Nov 25, 2009
With Obama pushing a huge troop escalation in
Afghanistan,
history may well repeat itself with a vengeance. And it's not just the apt
comparison to LBJ, who destroyed his presidency on the battlefields of
Vietnam with an
escalation that delivered power to Nixon and the GOP.
There's another frightening parallel: Obama seems to be
following in the footsteps of Bill Clinton, who accomplished perhaps his single
biggest legislative "triumph" - NAFTA - thanks to an alliance with Republicans
that overcame strong Democratic and grassroots opposition.
It was 16 years ago this month when
Clinton assembled his coalition with
the GOP to bulldoze public skepticism about the trade treaty and overpower a
stop-NAFTA movement led by unions, environmentalists and consumer rights groups.
How did Clinton win his majority in
Congress? With the votes of almost 80 percent of GOP senators and nearly 70
percent of House Republicans. Democrats in the House voted against NAFTA by more
than 3 to 2, with fierce opponents including the Democratic majority leader and
majority whip.
To get a majority today in Congress on
Afghanistan, the
Obama White House is apparently bent on a strategy replicating the tragic farce
that Clinton pulled off: Ignore the
informed doubts of your own party while making common cause with extremist
Republicans who never accepted your presidency in the first place.

────────

[SHORT TASK A]:
In the rows, please write out the stretch from the line containing "Tap the pink" through the line containing "Screen dimensions: 360x360 pyautogui.click(x=323, y=356)" again, switching "pink" to "orange" and leaving everything else unchanged.
The rows that follow have no connection to the article about Obama, Afghanistan and NAFTA.

────────

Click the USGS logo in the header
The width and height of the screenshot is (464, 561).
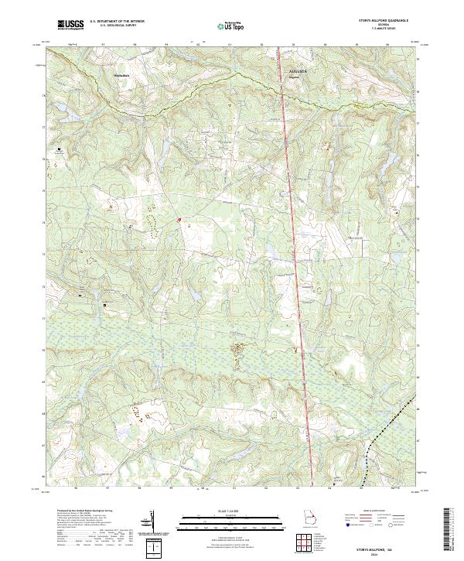tap(70, 25)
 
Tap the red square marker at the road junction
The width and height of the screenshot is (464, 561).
tap(179, 220)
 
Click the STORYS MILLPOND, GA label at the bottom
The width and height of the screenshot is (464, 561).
tap(383, 545)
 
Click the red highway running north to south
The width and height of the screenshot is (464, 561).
tap(294, 232)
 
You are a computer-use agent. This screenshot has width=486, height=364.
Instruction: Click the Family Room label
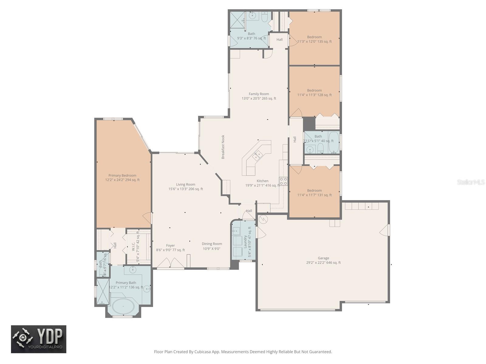(259, 96)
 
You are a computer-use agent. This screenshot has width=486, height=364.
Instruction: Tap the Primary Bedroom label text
(122, 177)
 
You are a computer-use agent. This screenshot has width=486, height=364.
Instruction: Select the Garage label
(323, 260)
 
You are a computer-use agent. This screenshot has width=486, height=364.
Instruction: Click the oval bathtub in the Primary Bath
(123, 306)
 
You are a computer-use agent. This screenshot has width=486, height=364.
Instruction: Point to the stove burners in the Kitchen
(283, 181)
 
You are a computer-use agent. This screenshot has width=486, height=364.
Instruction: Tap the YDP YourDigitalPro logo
(39, 339)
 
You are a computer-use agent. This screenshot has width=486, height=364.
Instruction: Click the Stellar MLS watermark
(471, 182)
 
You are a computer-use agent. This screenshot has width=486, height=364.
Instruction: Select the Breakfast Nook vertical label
(223, 147)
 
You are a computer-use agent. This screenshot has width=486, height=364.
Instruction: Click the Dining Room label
(212, 246)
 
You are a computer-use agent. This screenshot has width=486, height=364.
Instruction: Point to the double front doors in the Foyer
(170, 263)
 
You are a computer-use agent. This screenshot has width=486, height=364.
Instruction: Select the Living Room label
(186, 187)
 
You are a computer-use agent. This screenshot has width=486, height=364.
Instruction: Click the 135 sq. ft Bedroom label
(314, 39)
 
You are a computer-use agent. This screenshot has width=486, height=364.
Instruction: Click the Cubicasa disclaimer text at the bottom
(243, 352)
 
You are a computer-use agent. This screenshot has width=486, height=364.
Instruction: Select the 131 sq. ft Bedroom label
(314, 193)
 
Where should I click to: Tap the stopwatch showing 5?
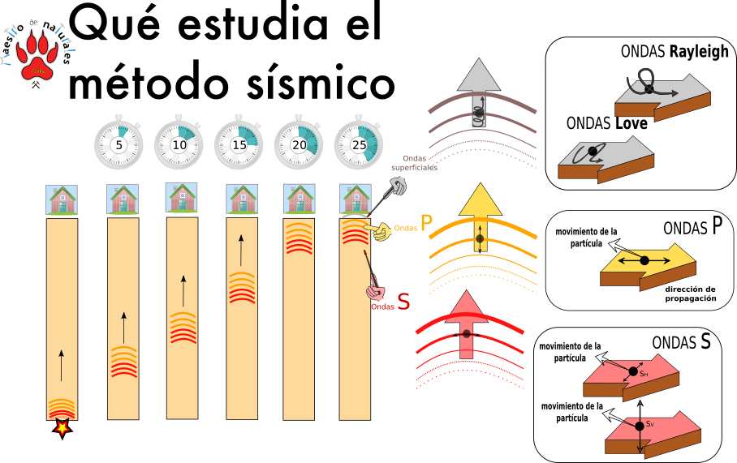(x=119, y=144)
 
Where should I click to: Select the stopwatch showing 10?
(x=179, y=144)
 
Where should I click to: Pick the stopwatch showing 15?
(x=239, y=144)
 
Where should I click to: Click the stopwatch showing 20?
(x=299, y=144)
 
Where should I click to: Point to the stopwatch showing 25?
(x=359, y=144)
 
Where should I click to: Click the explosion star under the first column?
(x=62, y=427)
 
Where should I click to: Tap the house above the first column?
(x=62, y=199)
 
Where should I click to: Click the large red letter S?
(x=403, y=302)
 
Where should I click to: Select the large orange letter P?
(x=426, y=225)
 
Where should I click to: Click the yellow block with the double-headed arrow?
(x=648, y=266)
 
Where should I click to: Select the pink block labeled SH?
(x=631, y=378)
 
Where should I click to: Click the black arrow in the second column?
(x=123, y=328)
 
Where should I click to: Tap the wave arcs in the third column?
(x=183, y=327)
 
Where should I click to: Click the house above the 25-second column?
(x=356, y=199)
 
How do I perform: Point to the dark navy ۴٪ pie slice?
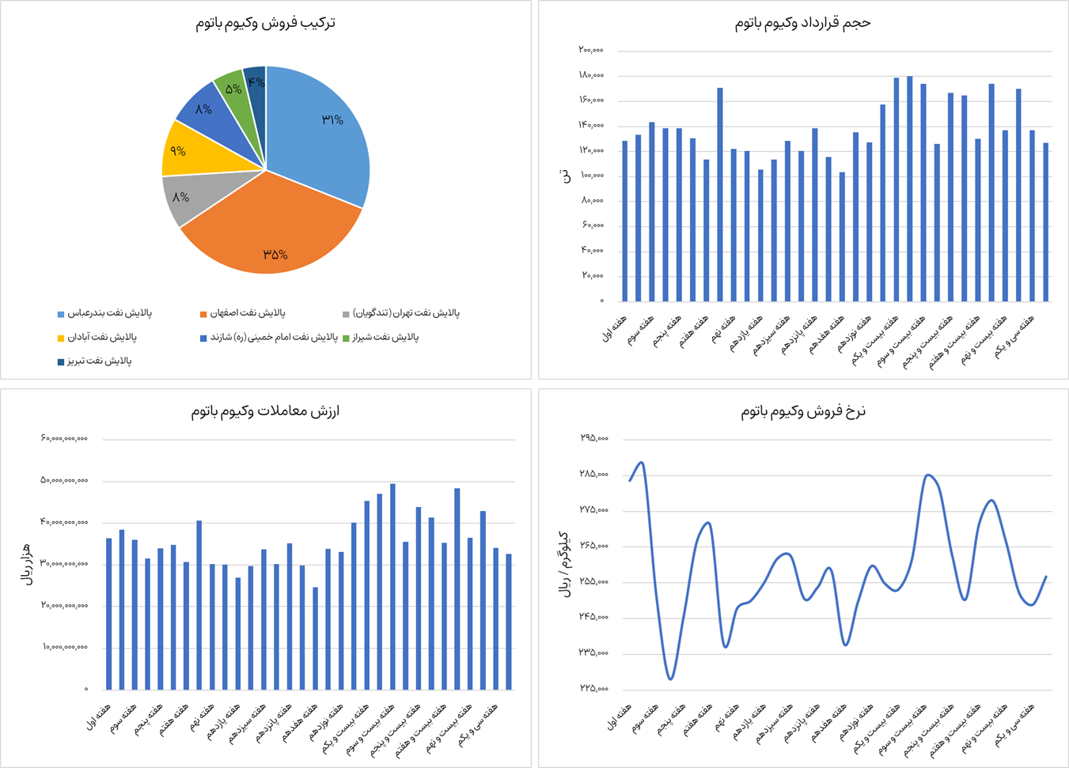[x=256, y=81]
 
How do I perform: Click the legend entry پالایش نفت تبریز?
[x=100, y=361]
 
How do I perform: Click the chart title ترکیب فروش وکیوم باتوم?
[x=266, y=23]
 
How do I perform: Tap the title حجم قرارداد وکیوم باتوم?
[x=802, y=23]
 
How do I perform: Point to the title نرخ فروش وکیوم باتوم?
[x=802, y=411]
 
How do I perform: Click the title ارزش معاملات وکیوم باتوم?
[x=266, y=411]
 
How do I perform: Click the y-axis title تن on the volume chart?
[x=564, y=176]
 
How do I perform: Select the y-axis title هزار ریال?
[x=27, y=564]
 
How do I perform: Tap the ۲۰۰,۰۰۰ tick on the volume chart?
[x=590, y=50]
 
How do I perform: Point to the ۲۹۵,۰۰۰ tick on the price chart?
[x=593, y=438]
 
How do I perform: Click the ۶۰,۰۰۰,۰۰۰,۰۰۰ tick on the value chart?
[x=64, y=438]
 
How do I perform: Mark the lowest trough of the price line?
[x=670, y=679]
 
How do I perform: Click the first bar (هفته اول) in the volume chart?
[x=624, y=221]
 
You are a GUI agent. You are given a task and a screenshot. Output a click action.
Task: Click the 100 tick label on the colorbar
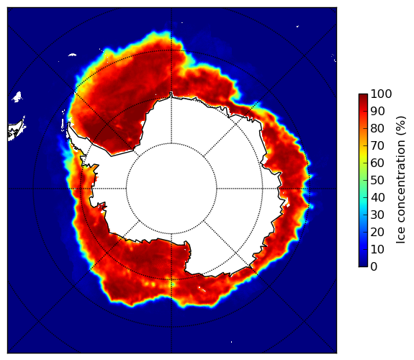click(x=381, y=94)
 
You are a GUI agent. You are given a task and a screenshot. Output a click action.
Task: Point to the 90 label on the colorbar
click(x=377, y=111)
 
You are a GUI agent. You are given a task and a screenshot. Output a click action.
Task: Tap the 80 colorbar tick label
click(x=377, y=129)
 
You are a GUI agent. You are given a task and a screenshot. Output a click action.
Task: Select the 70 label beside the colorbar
click(x=377, y=145)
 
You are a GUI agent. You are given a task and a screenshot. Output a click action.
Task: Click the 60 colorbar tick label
click(x=377, y=163)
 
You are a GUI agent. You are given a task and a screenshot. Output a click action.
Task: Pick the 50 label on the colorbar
click(x=377, y=181)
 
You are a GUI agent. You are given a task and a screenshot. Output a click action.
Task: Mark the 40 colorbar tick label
click(x=377, y=197)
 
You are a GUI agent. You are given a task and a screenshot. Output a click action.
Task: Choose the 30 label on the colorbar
click(x=377, y=215)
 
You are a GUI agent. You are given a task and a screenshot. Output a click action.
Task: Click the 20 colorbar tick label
click(x=377, y=232)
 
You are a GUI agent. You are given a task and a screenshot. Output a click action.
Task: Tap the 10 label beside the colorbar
click(x=377, y=249)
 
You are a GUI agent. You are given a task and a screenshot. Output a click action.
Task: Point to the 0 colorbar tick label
click(x=374, y=267)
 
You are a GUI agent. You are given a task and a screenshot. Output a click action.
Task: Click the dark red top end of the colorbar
click(x=363, y=96)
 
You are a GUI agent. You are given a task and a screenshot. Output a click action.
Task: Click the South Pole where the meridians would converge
click(x=171, y=189)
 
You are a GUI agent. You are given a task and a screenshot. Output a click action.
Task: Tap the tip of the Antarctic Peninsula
click(x=69, y=123)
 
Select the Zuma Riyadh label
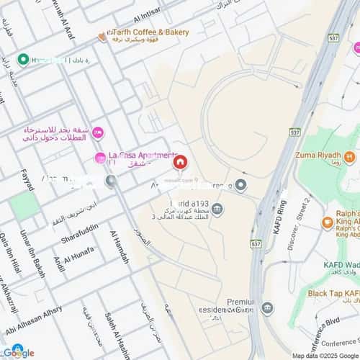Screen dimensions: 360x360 pyautogui.click(x=317, y=155)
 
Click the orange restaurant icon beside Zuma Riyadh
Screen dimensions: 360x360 pyautogui.click(x=350, y=156)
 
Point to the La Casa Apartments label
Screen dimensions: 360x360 pyautogui.click(x=143, y=155)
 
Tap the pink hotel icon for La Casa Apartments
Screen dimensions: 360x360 pyautogui.click(x=101, y=158)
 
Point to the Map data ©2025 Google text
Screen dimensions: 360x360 pyautogui.click(x=323, y=356)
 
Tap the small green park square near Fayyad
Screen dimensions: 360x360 pyautogui.click(x=24, y=207)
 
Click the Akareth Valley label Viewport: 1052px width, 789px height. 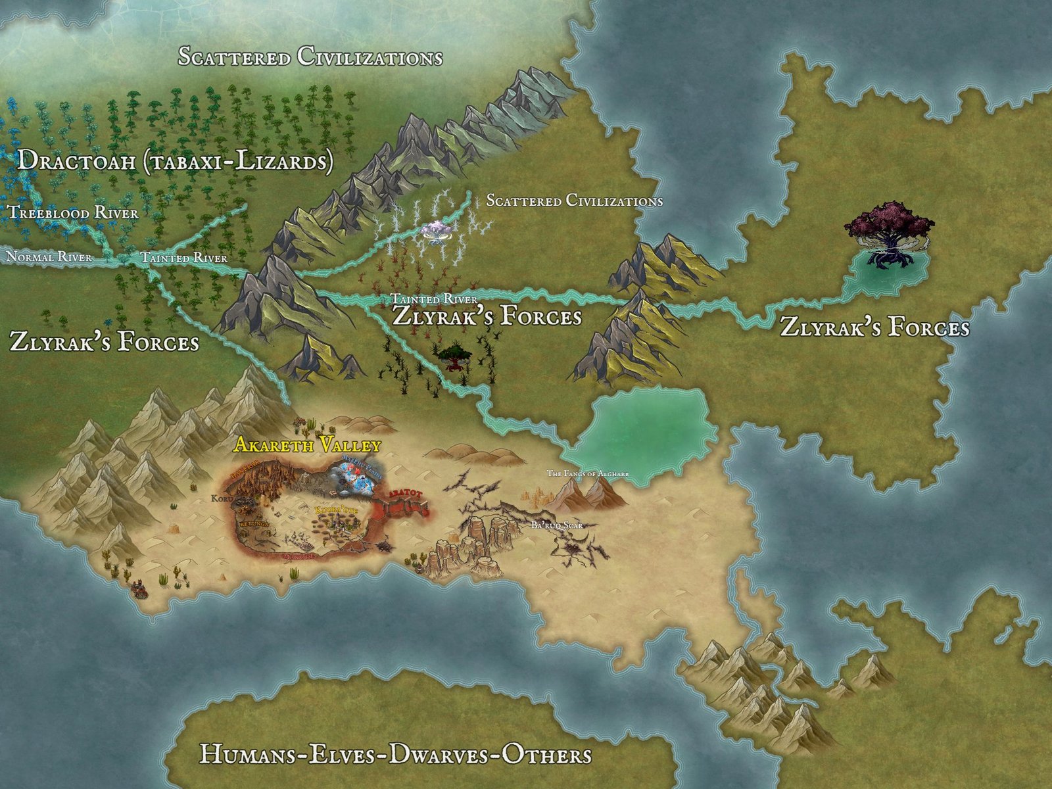[x=307, y=445]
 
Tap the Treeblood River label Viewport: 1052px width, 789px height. [x=72, y=212]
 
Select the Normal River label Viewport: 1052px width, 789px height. [x=49, y=256]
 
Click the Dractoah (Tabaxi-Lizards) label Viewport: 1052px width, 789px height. [x=174, y=160]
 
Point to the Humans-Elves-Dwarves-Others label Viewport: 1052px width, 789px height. [x=395, y=753]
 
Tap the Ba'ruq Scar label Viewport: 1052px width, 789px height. [x=556, y=525]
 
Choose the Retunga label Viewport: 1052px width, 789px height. [x=254, y=524]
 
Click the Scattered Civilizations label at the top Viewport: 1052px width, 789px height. [x=310, y=57]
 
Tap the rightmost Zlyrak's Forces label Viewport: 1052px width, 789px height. [x=874, y=327]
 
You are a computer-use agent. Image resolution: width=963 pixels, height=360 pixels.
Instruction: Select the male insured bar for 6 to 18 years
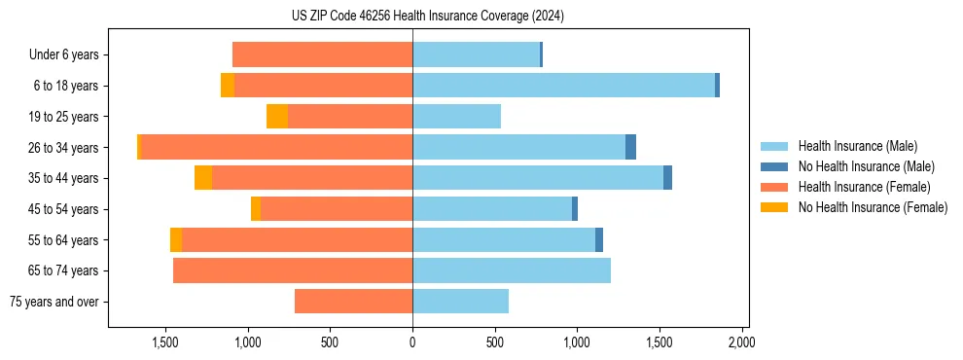pos(563,86)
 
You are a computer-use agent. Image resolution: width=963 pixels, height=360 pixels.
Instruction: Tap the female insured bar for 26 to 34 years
pos(276,147)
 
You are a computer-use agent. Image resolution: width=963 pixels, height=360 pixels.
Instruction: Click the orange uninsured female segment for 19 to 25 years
pos(277,117)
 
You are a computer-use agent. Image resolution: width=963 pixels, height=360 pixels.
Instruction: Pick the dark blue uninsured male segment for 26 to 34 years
pos(630,147)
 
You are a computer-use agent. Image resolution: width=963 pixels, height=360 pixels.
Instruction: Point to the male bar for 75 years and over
pos(460,302)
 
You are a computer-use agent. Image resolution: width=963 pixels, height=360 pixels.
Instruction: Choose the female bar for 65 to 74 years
pos(293,270)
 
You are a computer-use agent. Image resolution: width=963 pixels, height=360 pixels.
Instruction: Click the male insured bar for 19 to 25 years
pos(456,117)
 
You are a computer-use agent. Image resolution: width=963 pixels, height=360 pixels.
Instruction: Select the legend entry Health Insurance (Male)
pos(857,146)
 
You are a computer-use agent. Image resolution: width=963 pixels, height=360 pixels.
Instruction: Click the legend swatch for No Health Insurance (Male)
pos(774,166)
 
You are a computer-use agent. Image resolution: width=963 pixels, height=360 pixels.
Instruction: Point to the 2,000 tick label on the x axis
pos(742,342)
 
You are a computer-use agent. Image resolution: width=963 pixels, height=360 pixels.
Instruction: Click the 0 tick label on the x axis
pos(412,342)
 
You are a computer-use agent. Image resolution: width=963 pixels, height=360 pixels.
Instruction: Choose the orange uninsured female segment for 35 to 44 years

────────

[SHORT TASK B]:
Retype the stretch of the article from "To get a majority" through "the first place." word for word.

[FULL SOLUTION A]:
Tap the orange hotel icon for La Casa Apartments
Screen dimensions: 360x360 pyautogui.click(x=101, y=158)
 
Point to the Map data ©2025 Google text
Screen dimensions: 360x360 pyautogui.click(x=323, y=356)

[FULL SOLUTION B]:
To get a majority today in Congress on
Afghanistan, the
Obama White House is apparently bent on a strategy replicating the tragic farce
that Clinton pulled off: Ignore the
informed doubts of your own party while making common cause with extremist
Republicans who never accepted your presidency in the first place.